Dignity. More essential than a paycheck.  More vital than money. 

The value of dignity reverberates as we approach this High Holy Days season, perhaps because its importance so often gets lost in our love for consumerism, our culture of us-against-them and winner-takes-all. I have spent the last year listening to men — priests, politicians and talk-show hosts — disparage a woman’s right to have governance over her own birth control. I have heard both men and women talk about rape and violence against women and use the term “legitimate.” And I’ve encountered the fear of the redefinition of marriage — other people’s marriages — as if we should have the right to choose whom someone should love, or want to spend their life with, to share their finances and every dream and hope. Where, I have wondered, is the dignity of others in such discussions?

In Judaism, we are taught not to put stumbling blocks in front of the blind, to never withhold wages from workers and to see all men — and women — as created in God’s divine image. We are told to do unto others as we would have them do to us, which is to say, to offer dignity to everyone, as we would wish it be offered to us.

Perhaps, following those fundamental Jewish guidelines, we could do better in respect to judging how others should live and love.

In 2005, Hershey H. Friedman wrote an extensive academic treatise that explores “Human Dignity and Jewish Law.” In it, this professor of business and marketing at Brooklyn College whose recent writings include “The Talmud as a Business Guide,” describes the various ways that kavod habriot — Hebrew for dignity for all living beings — is fundamental to Judaism, Jewish law and Jewish life. So significant, he argues, that the rules surrounding it should be applied to the dead as well as to the living. Friedman’s detailed and footnoted essay explores how respect for our own dignity and our regard for others ought to govern our lives, not only in our day-to-day interactions, but also in some very contemporary issues: from allowing abortion under certain circumstances, to how to protect the dignity of a marriage. 

He also writes about business transactions, and, among his many modern and biblical citations, he tells of how one Israeli business has come up with a way to dignify the needy:

“A wonderful example of kavod habriot is the Carmei Ha’Ir soup kitchen in Jerusalem, where the people who enter receive honor as well as food. It was designed to look like any other restaurant, only with no bill to pay at the end of the meal. The restaurant serves 500 portions a day, and there is a large wooden box near the exit so patrons can leave anything they wish. Many leave a napkin with a scribbled thank you.”

In the United States, a similar effort has been launched by the Panera Bread restaurants, which, in an attempt to serve the hungry, has launched a 501(c)(3) organization, Panera Cares, to operate community cafes — each one transformed from one of their ubiquitous Panera salad, sandwich and bread shops. At the Panera Cares cafes, however, all menu items are sold on a “pay what you want” system, with a suggested list price.
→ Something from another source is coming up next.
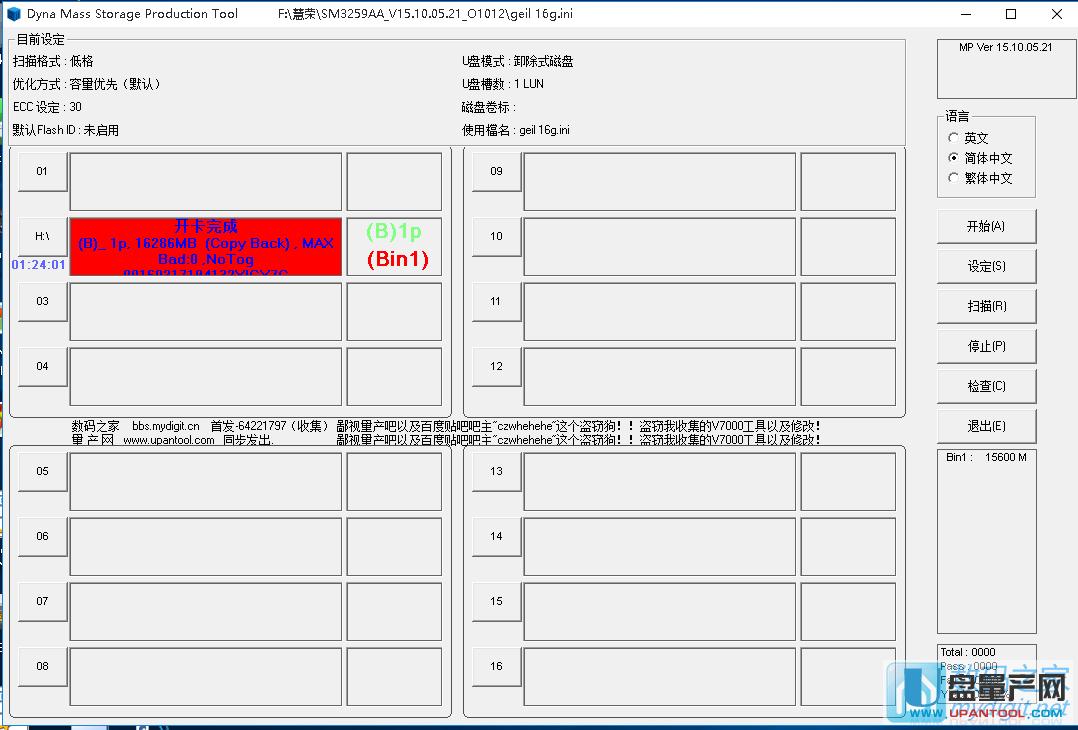
Task: Select the 简体中文 language option
Action: (x=954, y=158)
Recently, a National Public Radio reporter visited the newest of these community cafes, in the mixed-income Lake-
view neighborhood of Chicago. The restaurant looked almost like any other Panera, but in place of a cash register, there was a donation box.
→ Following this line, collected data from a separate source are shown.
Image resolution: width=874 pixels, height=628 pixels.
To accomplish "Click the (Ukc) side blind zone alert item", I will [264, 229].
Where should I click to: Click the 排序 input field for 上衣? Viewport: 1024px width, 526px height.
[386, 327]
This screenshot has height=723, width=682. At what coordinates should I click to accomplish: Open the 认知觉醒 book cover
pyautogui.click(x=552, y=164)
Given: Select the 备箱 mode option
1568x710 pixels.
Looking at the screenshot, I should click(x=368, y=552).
“Panera does not track the numbers exactly,” the NPR reporter, Niala Boodhoo, told her “Morning Edition” audience, “but it says roughly 20 percent of Panera Cares customers give more than they’re asked. An additional 60 percent donate the suggested amount. The rest pay less or nothing.” 

Affording dignity should, of course, be a matter of every aspect of our lives, no less in our workplaces than in our synagogues and homes. In our working world, where jobs are often scarce and salaries aren’t rising as quickly as people might hope, we can always afford to give our colleagues dignity. My research on this began long before I listened to the president’s words, but I’ve found, searching through one management-advice Web site after another, that the message is very like his: “We all understand work as something more than a paycheck.” Treating employees with dignity, openness and caring is as vital to a worker’s success as any financial incentive, because, at the end of the day, dignity can remain within us even when the money is gone.
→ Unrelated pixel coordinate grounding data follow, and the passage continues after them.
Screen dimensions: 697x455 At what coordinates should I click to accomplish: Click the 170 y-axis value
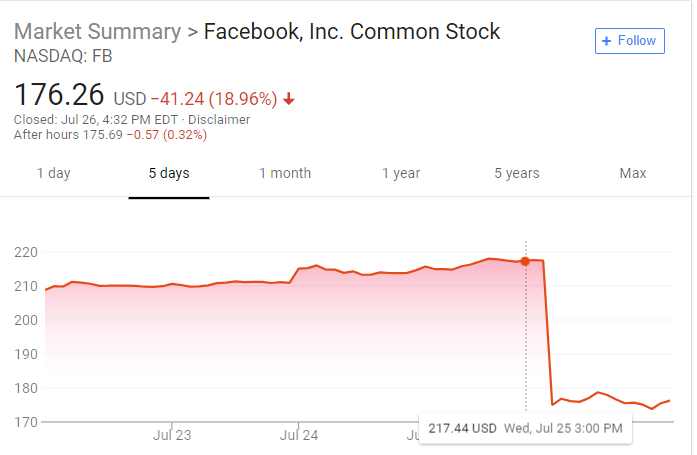pos(26,422)
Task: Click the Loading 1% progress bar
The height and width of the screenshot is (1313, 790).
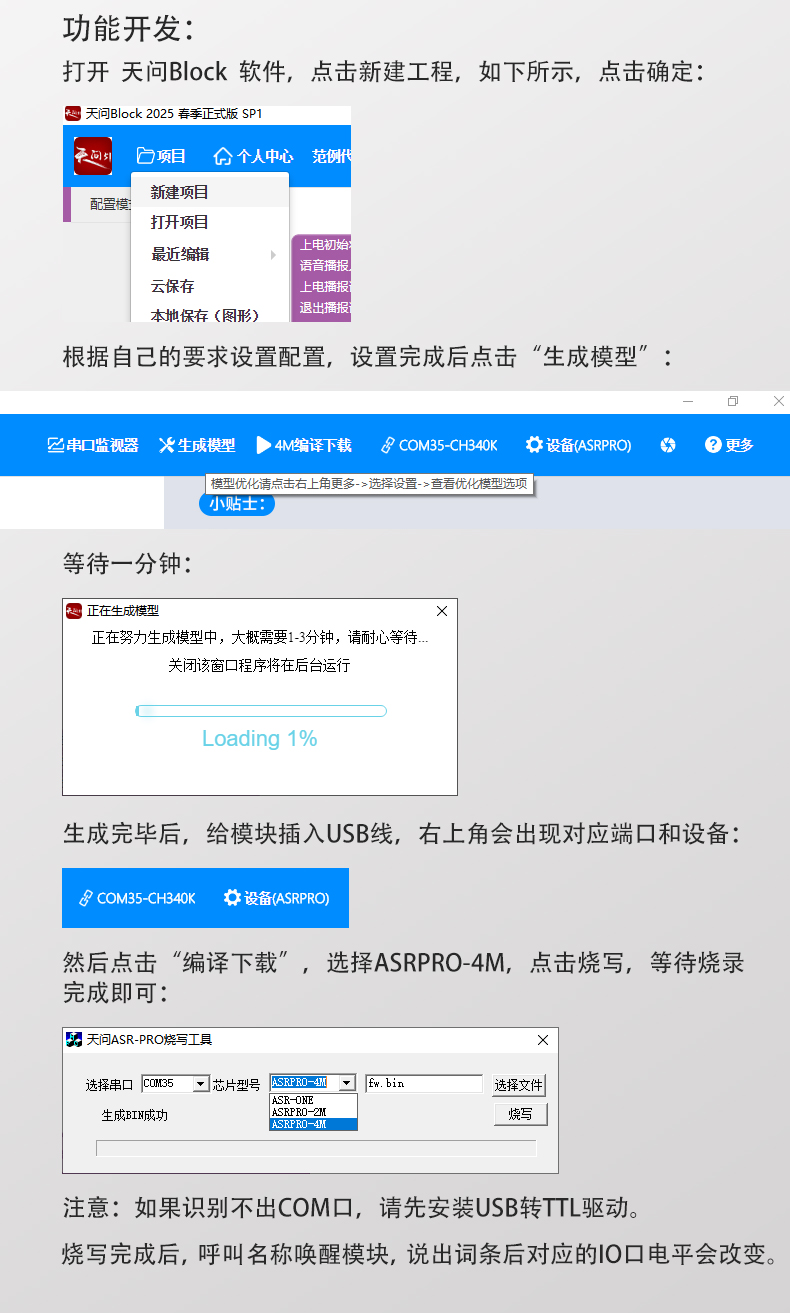Action: click(260, 711)
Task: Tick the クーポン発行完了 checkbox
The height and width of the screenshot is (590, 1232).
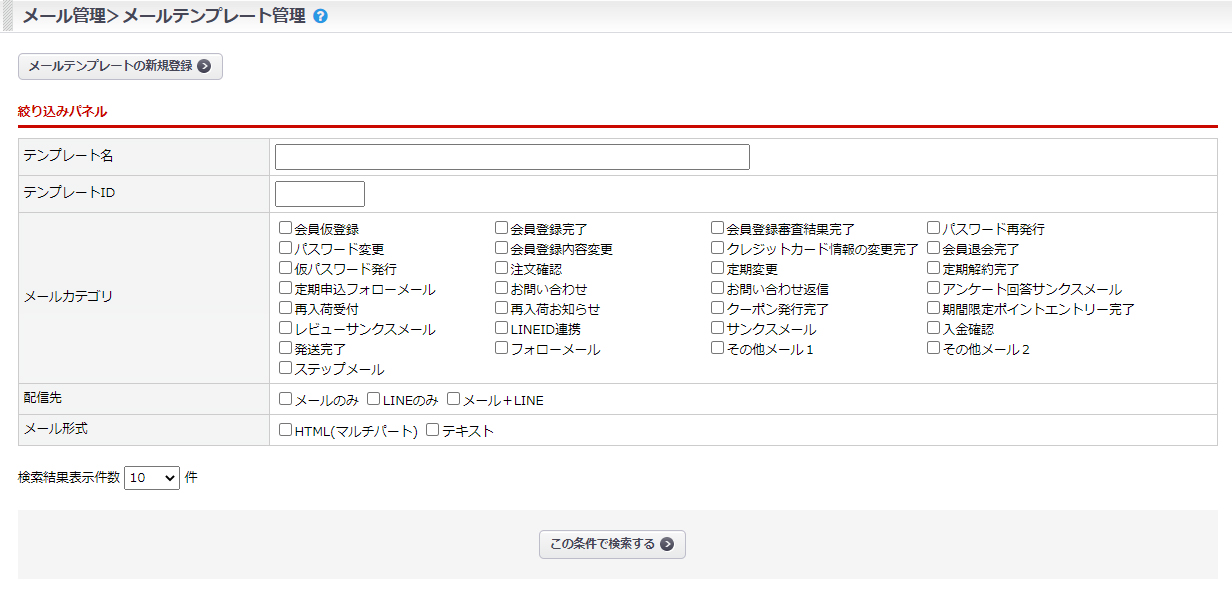Action: click(718, 308)
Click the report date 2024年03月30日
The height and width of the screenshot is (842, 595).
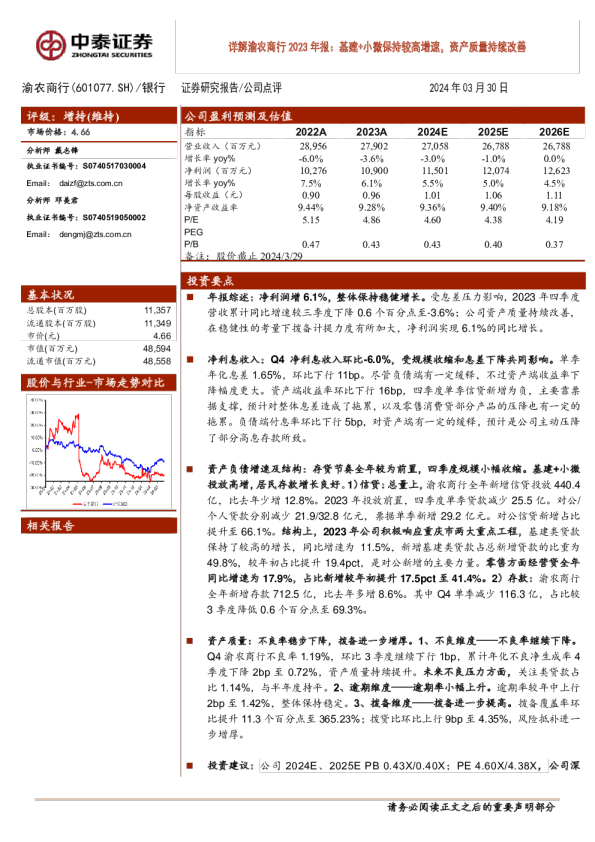tap(468, 88)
So, here’s my resolution for the new year: to keep my office door open, to listen well, to communicate with others, to show caring and to always offer appreciation. To avoid conflict, gossip and to live by the example I would like others to set for me.

A smile in a hallway can improve a day, even a dark one. The gift of dignity is priceless.

May the year ahead be a sweet, good year for all. 


Susan Freudenheim is executive editor of TRIBE Media Corp./Jewish Journal. She can be reached at editor@jewishjournal.com. You can follow her on Twitter at A promise for Rosh Hashanah: Remembering the value of dignity Read More »

The value of voice

As we prepare for the High Holy Days, we often do not consider one aspect  of ourselves, our voice. I’m taking about our actual vocal cords; our means of producing sound. 

We use our voice to chant along with or respond to the cantor, but many of us will also use our voice minimally, as we let the cantor and choir fill our ears and hearts with deep meaning, letting us sit there and contemplate our lives, our loves and our transgressions.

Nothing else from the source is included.